[[ MATERIALS PROVIDED open ]]

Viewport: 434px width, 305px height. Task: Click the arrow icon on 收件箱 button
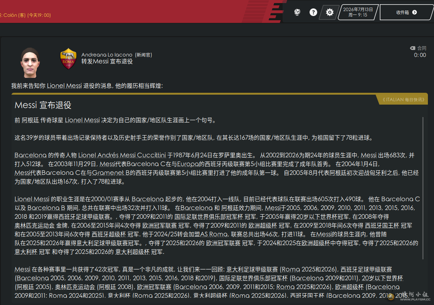[x=415, y=12]
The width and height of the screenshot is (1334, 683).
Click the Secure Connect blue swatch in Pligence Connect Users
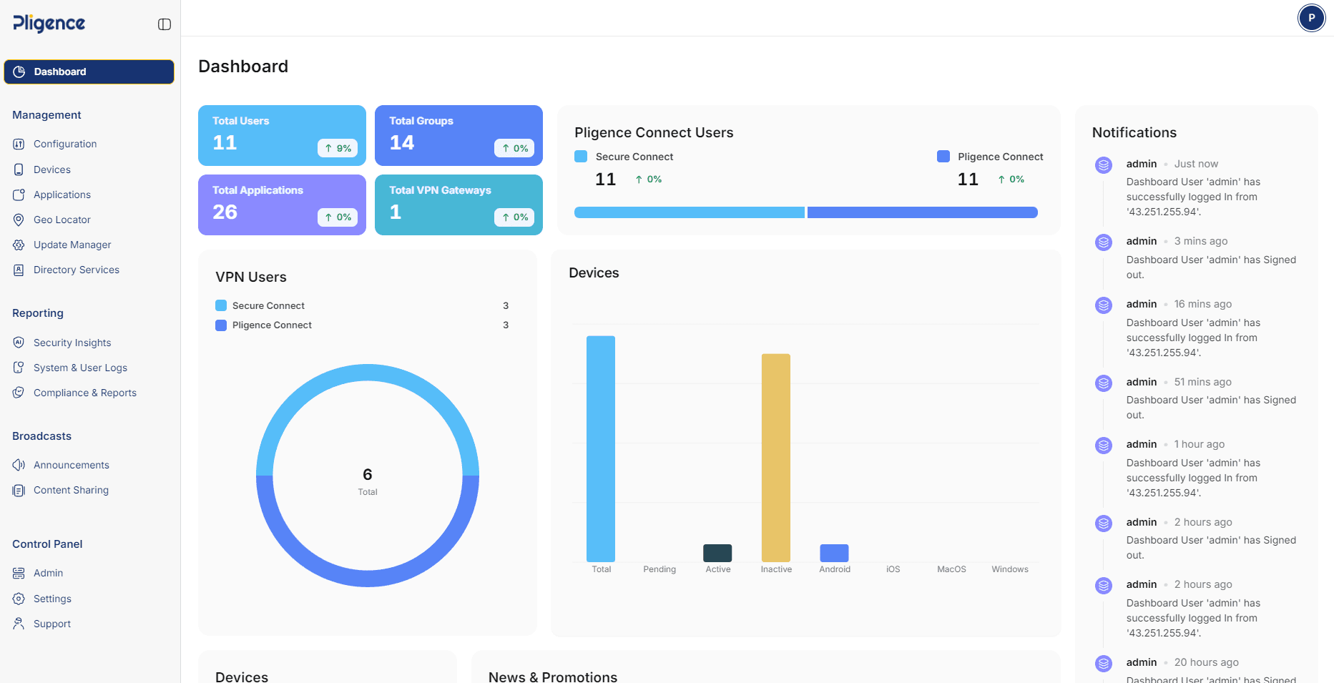coord(581,157)
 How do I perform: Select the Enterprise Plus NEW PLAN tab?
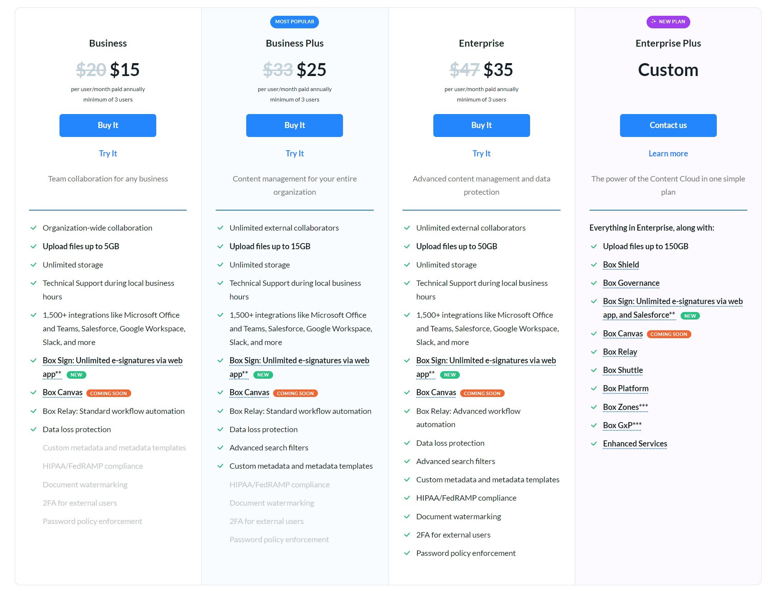point(668,22)
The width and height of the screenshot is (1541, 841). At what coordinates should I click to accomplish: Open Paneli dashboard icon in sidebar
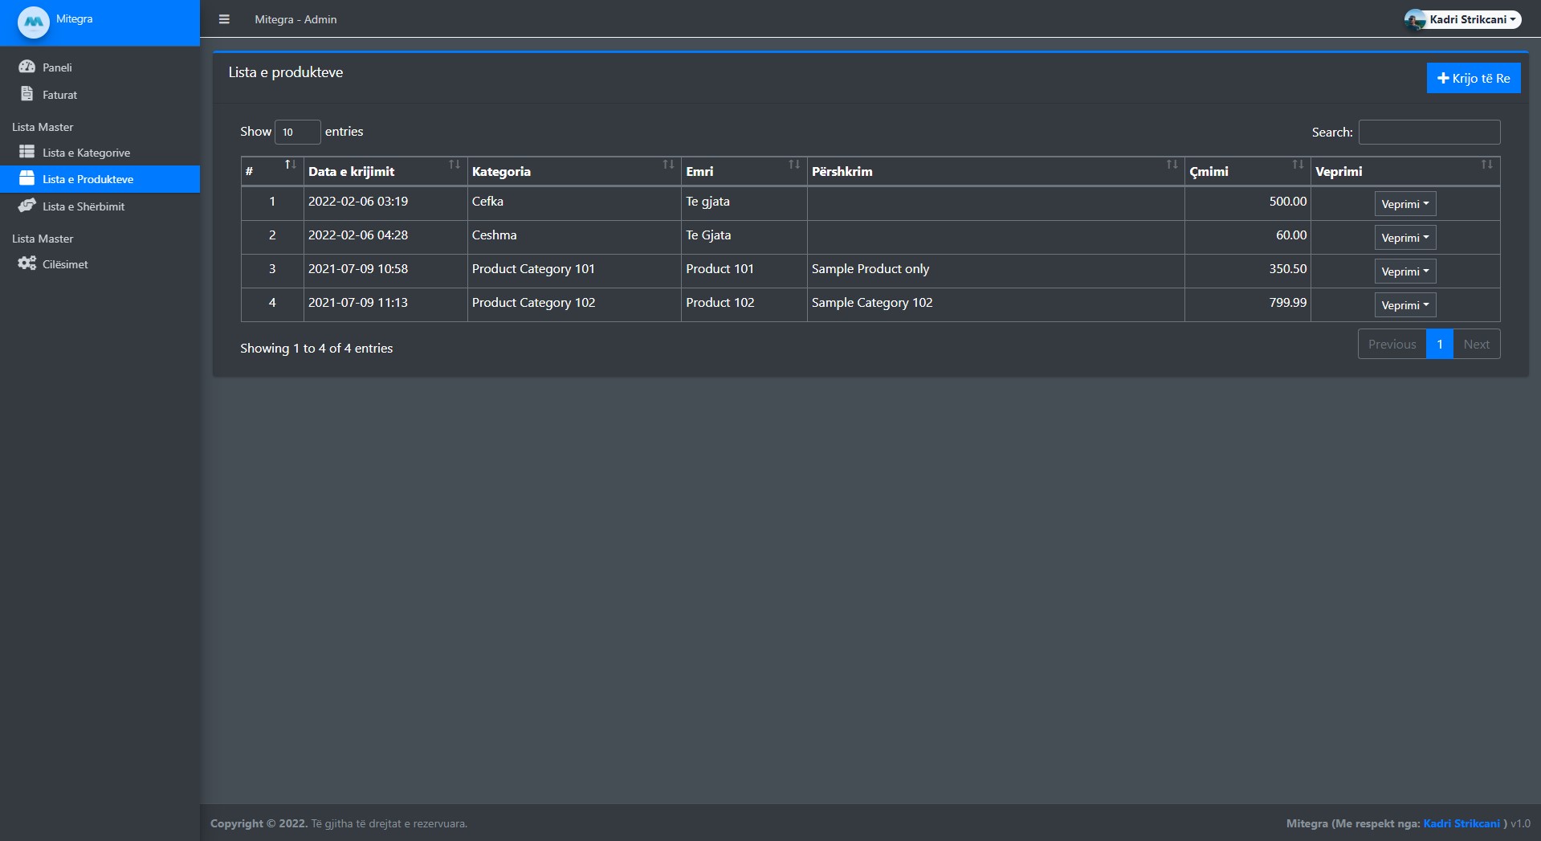tap(26, 67)
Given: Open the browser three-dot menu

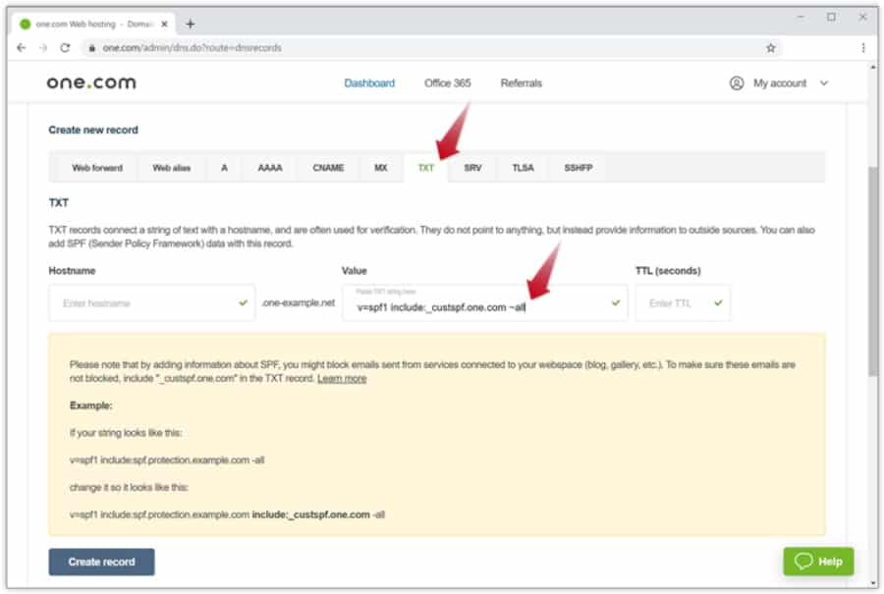Looking at the screenshot, I should coord(861,46).
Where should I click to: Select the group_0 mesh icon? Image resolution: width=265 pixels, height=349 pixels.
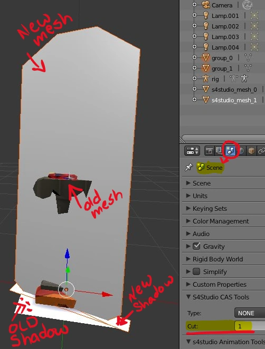[205, 57]
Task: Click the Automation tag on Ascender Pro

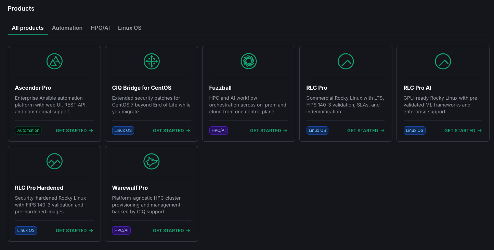Action: (28, 130)
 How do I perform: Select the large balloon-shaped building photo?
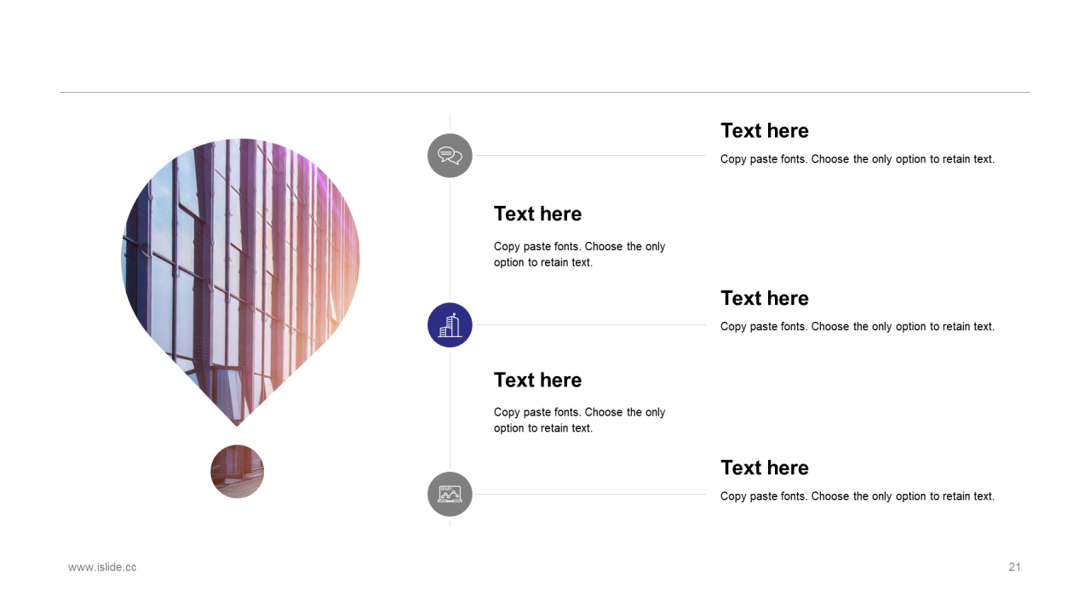coord(240,282)
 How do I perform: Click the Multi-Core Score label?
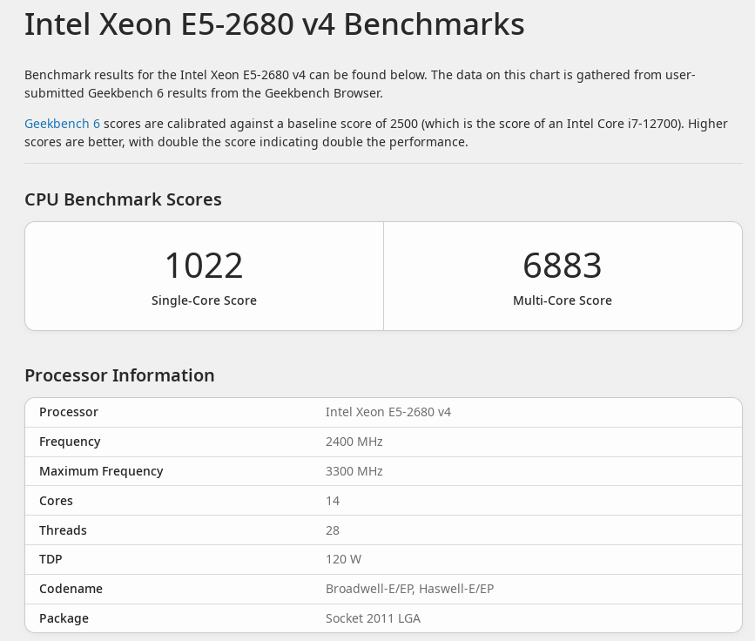tap(563, 300)
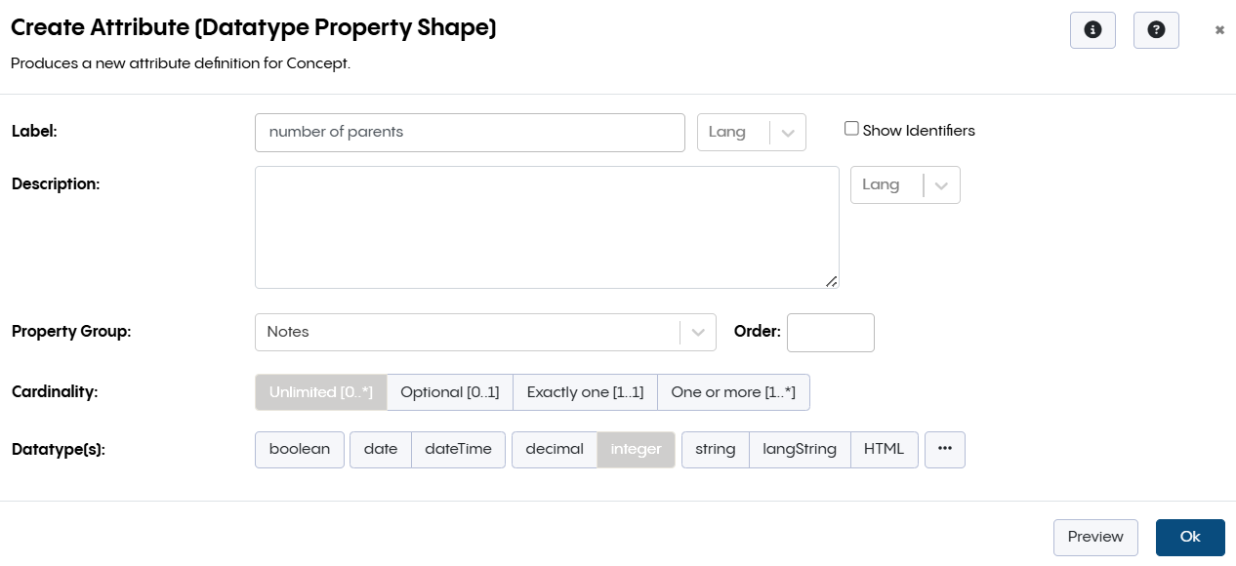Select Optional [0..1] cardinality
The image size is (1236, 566).
tap(449, 391)
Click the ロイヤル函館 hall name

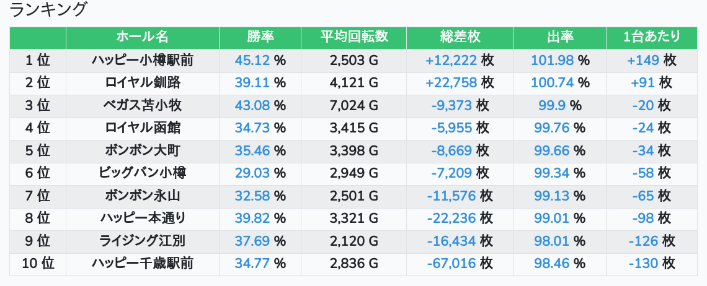pyautogui.click(x=142, y=128)
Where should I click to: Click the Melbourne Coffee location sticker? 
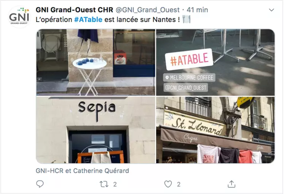point(189,77)
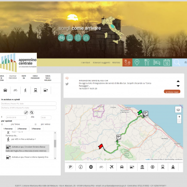Screen dimensions: 187x187
Task: Choose the train travel mode icon
Action: (35, 90)
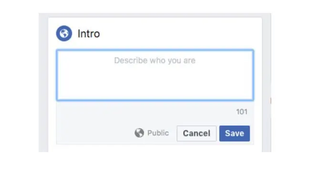The width and height of the screenshot is (310, 174).
Task: Click the gray globe icon next to Public
Action: 139,133
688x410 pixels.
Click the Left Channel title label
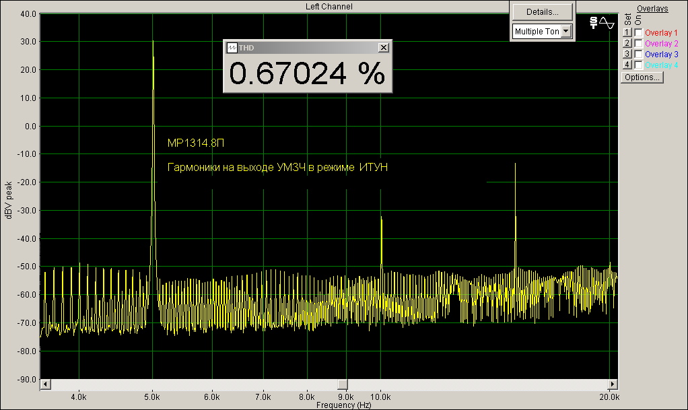(x=329, y=6)
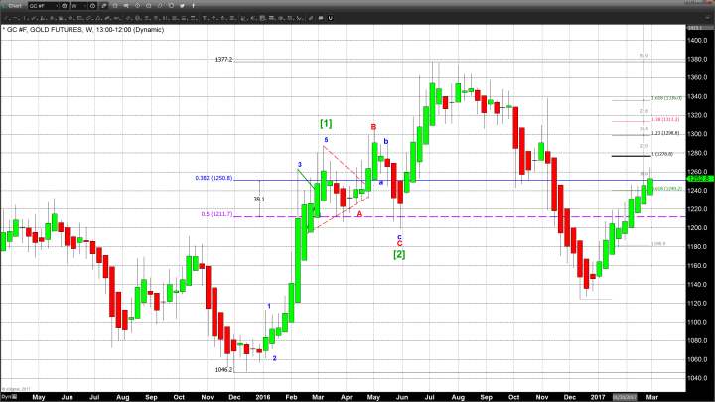Select the green 1252.8 current price label
Viewport: 715px width, 402px height.
click(698, 178)
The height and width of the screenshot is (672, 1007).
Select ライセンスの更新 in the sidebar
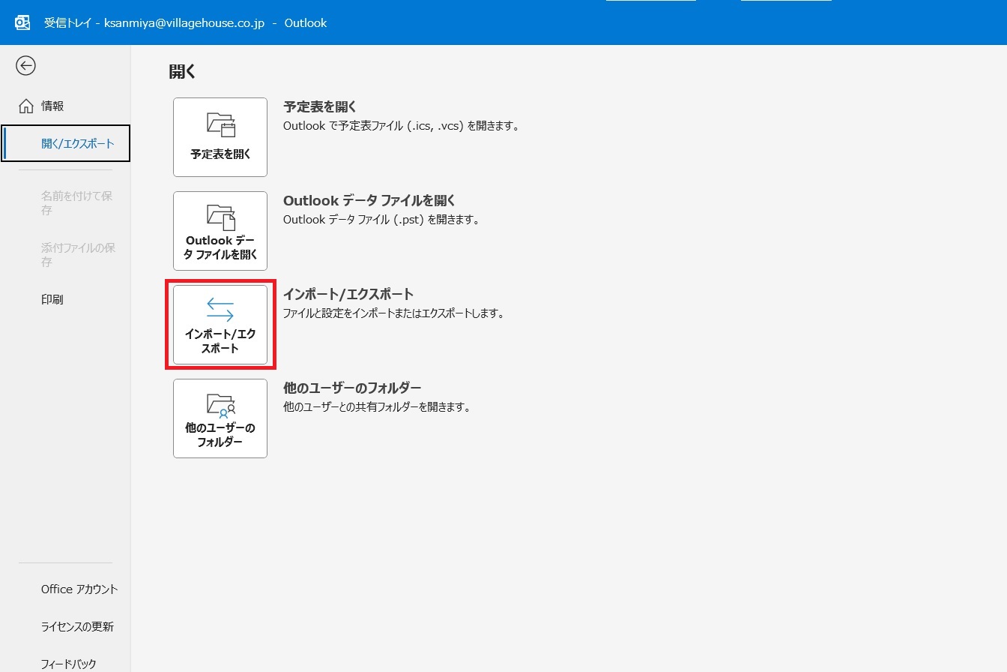click(x=77, y=627)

[[ MATERIALS PROVIDED closed ]]

**THE PROBLEM**.
Everything in the records above must be repeated exactly, except the pictures.

**SOLUTION FOR THIS EXERCISE**.
Viewport: 434px width, 305px height. Task: Click the arrow icon on 收件箱 button
[x=415, y=12]
The width and height of the screenshot is (1334, 683).
Click the Secure Connect blue swatch in Pligence Connect Users
coord(581,157)
 How do I perform: Select the Enterprise Plus NEW PLAN tab?
point(668,22)
The width and height of the screenshot is (1541, 841). At what coordinates should I click to accomplish: Open Paneli dashboard icon in sidebar
tap(26, 67)
Given: Open the browser three-dot menu

Looking at the screenshot, I should coord(861,46).
Where should I click to: Select the group_0 mesh icon? Image resolution: width=265 pixels, height=349 pixels.
[205, 57]
Task: Click the Automation tag on Ascender Pro

Action: (28, 130)
 How do I perform: Select the large balloon-shaped building photo?
coord(240,282)
 How do I perform: Click the Multi-Core Score label?
tap(563, 300)
Select Optional [0..1] cardinality
The image size is (1236, 566).
tap(449, 391)
Click the ロイヤル函館 hall name

pyautogui.click(x=142, y=128)
Where should I click to: Click the Melbourne Coffee location sticker? 
point(189,77)
Screen dimensions: 187x187
Task: Choose the train travel mode icon
Action: (35, 90)
The width and height of the screenshot is (310, 174).
Task: Click the gray globe icon next to Public
Action: 139,133
688x410 pixels.
Click the Left Channel title label
(x=329, y=6)
Select the green 1252.8 current price label
Viewport: 715px width, 402px height.
click(698, 178)
The height and width of the screenshot is (672, 1007).
Select ライセンスの更新 in the sidebar
click(x=77, y=627)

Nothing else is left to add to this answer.